Of course, both high yield and emerging market bonds are more risky than those issued in developed markets, so for investors who would prefer to remain exposed to developed markets, Brookes says that the US may be a more savvy choice over the UK.

“The Fed is being very careful not to shock the market, so while rates will rise it won’t be unexpected,” he said. “In contrast, the UK has the great uncertainty of the EU referendum looming which will have a negative effect on sterling.”

Which Bond Funds to Choose?

Investors should choose a bond fund manager with the flexibility to invest across the asset class, says Brookes – as he does with the JP Morgan Absolute Return Bond fund managed by Bill Eigen.

Strategic bond funds have the ability to allocate within the different areas of fixed income markets – including government bonds, investment grade, high yield bonds and emerging market debt.

Morningstar fund analysts rate highly several funds within the sector. Artemis High Income is Rated Silver, and described by analysts as a compelling long-term offering for investors looking for a high-yielding fund. Analysts describe the fund’s long term performance as “remarkable”.

Fidelity Strategic Bond, run by Ian Spreadbury is also Rated Silver, and it is the strength of the manager which earns the high rating – with analysts stating: “he has gained a distinct advantage in understanding bond markets through his long tenure at Fidelity, 10 prior years at L&G, and his earlier actuarial and underwriting career”.

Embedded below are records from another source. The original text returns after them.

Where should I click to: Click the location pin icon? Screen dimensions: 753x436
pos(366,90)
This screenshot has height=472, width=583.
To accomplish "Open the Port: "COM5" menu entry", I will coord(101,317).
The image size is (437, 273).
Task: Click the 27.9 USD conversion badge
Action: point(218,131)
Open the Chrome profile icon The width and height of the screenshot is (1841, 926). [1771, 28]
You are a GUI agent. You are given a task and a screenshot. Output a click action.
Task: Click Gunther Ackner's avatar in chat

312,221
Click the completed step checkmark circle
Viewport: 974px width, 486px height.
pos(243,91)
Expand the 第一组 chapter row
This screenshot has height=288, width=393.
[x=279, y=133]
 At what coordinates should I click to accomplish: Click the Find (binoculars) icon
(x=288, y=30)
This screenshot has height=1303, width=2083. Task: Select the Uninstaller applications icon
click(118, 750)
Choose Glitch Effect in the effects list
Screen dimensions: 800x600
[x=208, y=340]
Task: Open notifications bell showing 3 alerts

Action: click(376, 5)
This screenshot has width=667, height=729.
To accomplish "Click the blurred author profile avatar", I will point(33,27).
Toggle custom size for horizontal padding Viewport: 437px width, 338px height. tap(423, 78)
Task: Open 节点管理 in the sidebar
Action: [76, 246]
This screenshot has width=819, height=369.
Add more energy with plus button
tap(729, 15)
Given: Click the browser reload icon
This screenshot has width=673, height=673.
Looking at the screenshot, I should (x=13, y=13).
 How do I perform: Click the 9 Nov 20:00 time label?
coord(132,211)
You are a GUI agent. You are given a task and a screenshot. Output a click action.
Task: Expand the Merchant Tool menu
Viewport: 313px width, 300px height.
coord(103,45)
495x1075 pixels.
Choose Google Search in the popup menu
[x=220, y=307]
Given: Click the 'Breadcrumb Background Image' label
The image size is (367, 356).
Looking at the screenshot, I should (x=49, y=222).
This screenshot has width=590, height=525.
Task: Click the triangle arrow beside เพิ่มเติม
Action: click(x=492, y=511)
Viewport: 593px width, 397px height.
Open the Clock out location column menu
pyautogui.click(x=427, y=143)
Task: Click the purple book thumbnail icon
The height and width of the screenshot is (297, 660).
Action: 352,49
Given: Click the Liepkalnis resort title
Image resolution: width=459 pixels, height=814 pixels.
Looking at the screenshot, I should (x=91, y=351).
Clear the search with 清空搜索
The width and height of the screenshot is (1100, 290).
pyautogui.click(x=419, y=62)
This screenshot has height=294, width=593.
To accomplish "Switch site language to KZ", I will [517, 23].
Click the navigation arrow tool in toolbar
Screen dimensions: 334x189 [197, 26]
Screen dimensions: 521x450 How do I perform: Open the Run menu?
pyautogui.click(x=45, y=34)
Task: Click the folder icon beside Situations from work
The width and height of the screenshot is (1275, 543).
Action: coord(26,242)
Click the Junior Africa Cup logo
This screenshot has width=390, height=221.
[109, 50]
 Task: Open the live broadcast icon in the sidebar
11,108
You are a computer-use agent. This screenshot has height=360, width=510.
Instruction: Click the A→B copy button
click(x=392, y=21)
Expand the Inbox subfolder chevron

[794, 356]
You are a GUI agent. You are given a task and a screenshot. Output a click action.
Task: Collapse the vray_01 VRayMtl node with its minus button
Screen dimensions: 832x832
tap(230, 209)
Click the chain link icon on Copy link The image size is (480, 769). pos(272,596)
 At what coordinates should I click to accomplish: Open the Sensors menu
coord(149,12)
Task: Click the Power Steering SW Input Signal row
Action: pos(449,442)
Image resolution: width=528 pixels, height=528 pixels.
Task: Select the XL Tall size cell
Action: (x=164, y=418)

The information contained within is for educational and informational purposes ONLY. It is not intended nor should it be considered an invitation or inducement to buy or sell a security or securities noted within nor should it be viewed as a communication intended to persuade or incite you to buy or sell security or securities noted within. Any commentary provided is the opinion of the author and should not be considered a personalised recommendation. The information contained within should not be a person's sole basis for making an investment decision. Please contact your financial professional before making an investment decision.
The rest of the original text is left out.